U.S. Ambassador Samantha Power on Wednesday said, "The unopposed candidacy of Iran, where authorities regularly detain human rights defenders, subjecting many to torture, abuse, and violations of due process, is a particularly troubling outcome."
Hamid Babaei, spokesman for Iran's U.N. mission in New York, vehemently rejected Power's remarks.
"Iran categorically rejects baseless accusations raised in the statement of (Power) regarding status of human rights and civil liberties in the Islamic Republic of Iran and find these assertions both unconstructive, obstructive and against the spirit of cooperation between sovereign member states," he said.
The harsh U.S. rebuke follows Washington's decision to deny entry to Tehran's proposed new U.N. ambassador Hamid Abutalebi over his suspected links to students who held U.S. embassy workers hostage for 444 days in 1979-1981, a move Iran has vowed to fight.
The committee Iran was elected to decides on which NGOs will be accredited at the United Nations.
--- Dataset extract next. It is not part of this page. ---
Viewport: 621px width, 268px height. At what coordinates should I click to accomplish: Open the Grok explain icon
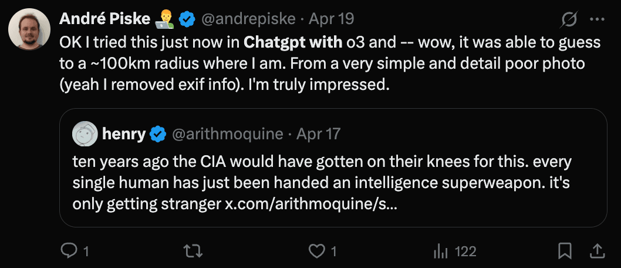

Conservative developing nations worked to block accreditation of an international gay-lesbian NGO several years ago, and the issue was taken to the General Assembly, which voted to accredit the group.
Babaei said Iran has a long track record of working effectively at the United Nations and nurtures a lively NGO community at home.
"Civil society and thousands of NGOs are actively pursuing their goals in different areas such as social, economic, environmental, political, women and human rights, etc in the Islamic Republic of Iran," his statement said.
"Against this backdrop, it is obvious that Iran's active presence in U.N. bodies will be helpful and serve the attainment of non-governmental organization objectives," the mission spokesman said.
UN Watch, a Geneva-based advocacy group that monitors the work of the United Nations, issued a statement on Thursday expressing outrage over Iran's election.